ビールは麦芽が原料だが麦芽(モルト)の中にデンプンと一緒に糖化酵素も含まれているので麹とか必要ない。
その糖化酵素(Diastases)は大麦自身のデンプンの3倍の量を糖化させる能力持つそうだ。つまり大麦麦芽とサツマイモとホップとイーストで芋ビールが出来るのではないか。サツマイモでなくてもトウモロコシでも蕎麦でもカボチャでも色んなビールが出来ると思う。
芋の場合ここにもその様に説明されている。イモビールが出来るまで
ただ企業秘密なのかレシピが見つからない。
で、まずは3倍の量というのを考えてみた・・・

モルト124g×0.7≒87g
麦芽の糖化酵素は3倍の糖化能力があるので自身の87gの他に174gのデンプンを加えてもよい。

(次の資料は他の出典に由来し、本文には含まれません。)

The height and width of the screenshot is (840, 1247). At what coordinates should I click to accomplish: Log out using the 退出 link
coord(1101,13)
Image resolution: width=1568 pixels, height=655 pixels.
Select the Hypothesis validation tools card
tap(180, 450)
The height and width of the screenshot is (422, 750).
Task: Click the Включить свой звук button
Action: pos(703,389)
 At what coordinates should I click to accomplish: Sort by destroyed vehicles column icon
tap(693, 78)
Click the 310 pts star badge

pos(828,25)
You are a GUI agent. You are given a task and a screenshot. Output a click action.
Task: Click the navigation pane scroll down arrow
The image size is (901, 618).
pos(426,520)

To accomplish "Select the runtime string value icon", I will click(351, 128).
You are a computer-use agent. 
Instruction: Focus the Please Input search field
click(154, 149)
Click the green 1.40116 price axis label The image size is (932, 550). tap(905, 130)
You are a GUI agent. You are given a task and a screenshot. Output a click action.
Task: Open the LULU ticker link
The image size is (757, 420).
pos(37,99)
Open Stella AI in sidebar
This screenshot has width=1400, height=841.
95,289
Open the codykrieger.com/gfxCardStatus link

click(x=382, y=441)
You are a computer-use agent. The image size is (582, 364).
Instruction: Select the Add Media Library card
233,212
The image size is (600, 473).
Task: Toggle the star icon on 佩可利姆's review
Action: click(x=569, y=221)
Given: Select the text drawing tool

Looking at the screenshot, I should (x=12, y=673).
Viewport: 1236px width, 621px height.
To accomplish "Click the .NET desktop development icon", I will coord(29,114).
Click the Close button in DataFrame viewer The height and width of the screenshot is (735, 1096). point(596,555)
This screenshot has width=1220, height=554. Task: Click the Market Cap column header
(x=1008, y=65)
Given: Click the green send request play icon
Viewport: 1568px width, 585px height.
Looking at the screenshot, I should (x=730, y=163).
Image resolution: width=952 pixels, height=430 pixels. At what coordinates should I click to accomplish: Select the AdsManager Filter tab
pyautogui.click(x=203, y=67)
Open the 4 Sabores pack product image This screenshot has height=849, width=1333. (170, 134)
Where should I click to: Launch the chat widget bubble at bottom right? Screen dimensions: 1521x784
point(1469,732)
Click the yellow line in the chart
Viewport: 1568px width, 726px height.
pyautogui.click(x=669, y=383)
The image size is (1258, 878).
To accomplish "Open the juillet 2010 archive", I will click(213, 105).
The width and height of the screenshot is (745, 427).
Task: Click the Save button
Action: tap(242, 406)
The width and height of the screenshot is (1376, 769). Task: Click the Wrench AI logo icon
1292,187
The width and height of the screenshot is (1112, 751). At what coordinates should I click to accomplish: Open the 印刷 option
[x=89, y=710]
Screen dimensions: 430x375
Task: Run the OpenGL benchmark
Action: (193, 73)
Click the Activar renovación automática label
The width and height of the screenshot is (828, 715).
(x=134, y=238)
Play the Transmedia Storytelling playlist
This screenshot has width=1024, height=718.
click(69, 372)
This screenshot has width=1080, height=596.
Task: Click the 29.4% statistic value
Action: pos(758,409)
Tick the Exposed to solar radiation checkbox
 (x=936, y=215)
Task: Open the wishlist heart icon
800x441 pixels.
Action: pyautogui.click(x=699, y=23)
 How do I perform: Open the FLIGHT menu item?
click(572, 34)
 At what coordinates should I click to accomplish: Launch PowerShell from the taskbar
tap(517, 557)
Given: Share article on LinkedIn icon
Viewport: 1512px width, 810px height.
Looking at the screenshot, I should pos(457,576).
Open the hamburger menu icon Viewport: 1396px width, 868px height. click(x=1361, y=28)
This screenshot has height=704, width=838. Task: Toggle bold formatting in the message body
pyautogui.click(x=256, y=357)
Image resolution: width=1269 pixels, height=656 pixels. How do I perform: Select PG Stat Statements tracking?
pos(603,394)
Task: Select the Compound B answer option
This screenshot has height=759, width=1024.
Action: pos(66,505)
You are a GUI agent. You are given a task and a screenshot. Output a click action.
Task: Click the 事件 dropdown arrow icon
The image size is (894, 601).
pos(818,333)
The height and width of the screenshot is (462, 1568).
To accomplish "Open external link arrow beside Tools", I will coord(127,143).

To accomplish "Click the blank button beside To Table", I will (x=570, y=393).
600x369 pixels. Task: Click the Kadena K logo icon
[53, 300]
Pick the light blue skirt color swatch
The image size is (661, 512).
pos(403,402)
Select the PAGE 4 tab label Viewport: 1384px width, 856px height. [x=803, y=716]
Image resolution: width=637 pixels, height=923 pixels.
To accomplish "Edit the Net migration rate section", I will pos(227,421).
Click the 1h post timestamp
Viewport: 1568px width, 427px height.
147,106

(読解力不足の自分だが3倍の能力があるとは↑こうゆうこと? 違っても低めに見積もってるから良いだろう)
次はデンプン174gが取れるサツマイモの量だが
サツマイモ デンプン含有率 22〜25%だそうで中間値をとって23.5とすると
174g÷0.235≒740g
740gのサツマイモを準備すればいい(サツマイモは加熱すると甘くなるがサツマイモにも分解酵素が含まれて糖分に変わるけど・・まぁ細かい話がさらに細かくなるのでそこは無視しよう。)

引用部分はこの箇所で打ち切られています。